### WORK ORDER
Copy out every line of the data exactly.

### DATA
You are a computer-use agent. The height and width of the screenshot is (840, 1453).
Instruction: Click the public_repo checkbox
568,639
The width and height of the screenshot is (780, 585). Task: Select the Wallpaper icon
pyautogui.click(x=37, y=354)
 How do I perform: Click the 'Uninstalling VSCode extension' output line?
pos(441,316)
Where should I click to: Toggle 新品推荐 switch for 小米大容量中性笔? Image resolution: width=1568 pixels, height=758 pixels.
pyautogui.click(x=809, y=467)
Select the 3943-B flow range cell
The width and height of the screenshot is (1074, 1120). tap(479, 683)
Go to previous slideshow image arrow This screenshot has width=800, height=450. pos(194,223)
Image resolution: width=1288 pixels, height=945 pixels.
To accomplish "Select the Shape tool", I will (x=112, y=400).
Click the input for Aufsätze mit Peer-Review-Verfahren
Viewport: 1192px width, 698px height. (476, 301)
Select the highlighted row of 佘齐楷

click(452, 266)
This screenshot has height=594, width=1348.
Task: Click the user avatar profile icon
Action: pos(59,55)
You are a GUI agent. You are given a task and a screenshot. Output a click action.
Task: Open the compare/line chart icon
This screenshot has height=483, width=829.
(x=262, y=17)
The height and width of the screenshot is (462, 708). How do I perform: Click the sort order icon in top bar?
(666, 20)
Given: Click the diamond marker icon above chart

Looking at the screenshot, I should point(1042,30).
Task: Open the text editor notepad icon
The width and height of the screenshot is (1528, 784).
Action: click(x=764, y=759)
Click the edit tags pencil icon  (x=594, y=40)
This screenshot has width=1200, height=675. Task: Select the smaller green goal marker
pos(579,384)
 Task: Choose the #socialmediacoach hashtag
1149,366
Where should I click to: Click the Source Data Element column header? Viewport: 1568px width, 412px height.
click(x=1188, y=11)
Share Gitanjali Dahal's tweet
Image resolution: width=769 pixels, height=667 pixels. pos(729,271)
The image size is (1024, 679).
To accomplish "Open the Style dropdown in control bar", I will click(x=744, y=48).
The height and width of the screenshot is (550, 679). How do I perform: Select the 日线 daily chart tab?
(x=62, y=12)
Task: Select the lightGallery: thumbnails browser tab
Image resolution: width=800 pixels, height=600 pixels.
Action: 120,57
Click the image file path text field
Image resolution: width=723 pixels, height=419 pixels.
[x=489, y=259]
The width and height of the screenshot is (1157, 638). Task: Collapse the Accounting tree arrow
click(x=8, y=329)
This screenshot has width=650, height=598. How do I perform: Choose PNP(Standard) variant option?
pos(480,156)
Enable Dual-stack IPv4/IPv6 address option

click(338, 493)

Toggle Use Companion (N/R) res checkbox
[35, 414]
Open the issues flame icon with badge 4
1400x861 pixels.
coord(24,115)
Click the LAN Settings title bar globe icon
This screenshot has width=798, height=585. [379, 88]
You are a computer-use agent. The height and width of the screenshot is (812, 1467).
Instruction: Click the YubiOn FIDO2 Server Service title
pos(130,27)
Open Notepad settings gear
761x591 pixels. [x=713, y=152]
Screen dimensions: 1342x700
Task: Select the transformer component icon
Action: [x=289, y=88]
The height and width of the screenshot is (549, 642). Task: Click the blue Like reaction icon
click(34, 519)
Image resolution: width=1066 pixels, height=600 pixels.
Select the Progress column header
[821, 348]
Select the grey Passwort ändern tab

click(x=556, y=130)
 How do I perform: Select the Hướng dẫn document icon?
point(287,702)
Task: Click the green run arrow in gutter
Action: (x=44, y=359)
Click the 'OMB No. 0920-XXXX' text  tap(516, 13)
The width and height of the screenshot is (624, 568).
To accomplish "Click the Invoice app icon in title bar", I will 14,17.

### PROBLEM SOLUTION
You are a computer-use agent. The height and width of the screenshot is (840, 1453).
Instruction: Click the public_repo checkbox
568,639
The width and height of the screenshot is (780, 585). Task: Select the Wallpaper icon
pyautogui.click(x=37, y=354)
 How do I perform: Click the 'Uninstalling VSCode extension' output line?
pos(441,316)
Where should I click to: Toggle 新品推荐 switch for 小米大容量中性笔? Image resolution: width=1568 pixels, height=758 pixels.
pyautogui.click(x=809, y=467)
Select the 3943-B flow range cell
The width and height of the screenshot is (1074, 1120). tap(479, 683)
Go to previous slideshow image arrow This screenshot has width=800, height=450. pos(194,223)
Image resolution: width=1288 pixels, height=945 pixels.
To accomplish "Select the Shape tool", I will (x=112, y=400).
Click the input for Aufsätze mit Peer-Review-Verfahren
Viewport: 1192px width, 698px height. (476, 301)
Select the highlighted row of 佘齐楷

click(452, 266)
This screenshot has height=594, width=1348.
Task: Click the user avatar profile icon
Action: pos(59,55)
You are a GUI agent. You are given a task and a screenshot. Output a click action.
Task: Open the compare/line chart icon
This screenshot has height=483, width=829.
(x=262, y=17)
The height and width of the screenshot is (462, 708). How do I perform: Click the sort order icon in top bar?
(666, 20)
Given: Click the diamond marker icon above chart

Looking at the screenshot, I should point(1042,30).
Task: Open the text editor notepad icon
The width and height of the screenshot is (1528, 784).
Action: click(x=764, y=759)
Click the edit tags pencil icon  (x=594, y=40)
This screenshot has width=1200, height=675. Task: Select the smaller green goal marker
pos(579,384)
 Task: Choose the #socialmediacoach hashtag
1149,366
Where should I click to: Click the Source Data Element column header? Viewport: 1568px width, 412px height.
click(x=1188, y=11)
Share Gitanjali Dahal's tweet
Image resolution: width=769 pixels, height=667 pixels. pos(729,271)
The image size is (1024, 679).
To accomplish "Open the Style dropdown in control bar", I will click(x=744, y=48).
The height and width of the screenshot is (550, 679). How do I perform: Select the 日线 daily chart tab?
(x=62, y=12)
Task: Select the lightGallery: thumbnails browser tab
Image resolution: width=800 pixels, height=600 pixels.
Action: 120,57
Click the image file path text field
Image resolution: width=723 pixels, height=419 pixels.
[x=489, y=259]
The width and height of the screenshot is (1157, 638). Task: Collapse the Accounting tree arrow
click(x=8, y=329)
This screenshot has width=650, height=598. How do I perform: Choose PNP(Standard) variant option?
pos(480,156)
Enable Dual-stack IPv4/IPv6 address option

click(338, 493)

Toggle Use Companion (N/R) res checkbox
[35, 414]
Open the issues flame icon with badge 4
1400x861 pixels.
coord(24,115)
Click the LAN Settings title bar globe icon
This screenshot has width=798, height=585. [379, 88]
You are a computer-use agent. The height and width of the screenshot is (812, 1467).
Instruction: Click the YubiOn FIDO2 Server Service title
pos(130,27)
Open Notepad settings gear
761x591 pixels. [x=713, y=152]
Screen dimensions: 1342x700
Task: Select the transformer component icon
Action: [x=289, y=88]
The height and width of the screenshot is (549, 642). Task: Click the blue Like reaction icon
click(34, 519)
Image resolution: width=1066 pixels, height=600 pixels.
Select the Progress column header
[821, 348]
Select the grey Passwort ändern tab

click(x=556, y=130)
 How do I perform: Select the Hướng dẫn document icon?
point(287,702)
Task: Click the green run arrow in gutter
Action: (x=44, y=359)
Click the 'OMB No. 0920-XXXX' text  tap(516, 13)
The width and height of the screenshot is (624, 568).
To accomplish "Click the Invoice app icon in title bar", I will 14,17.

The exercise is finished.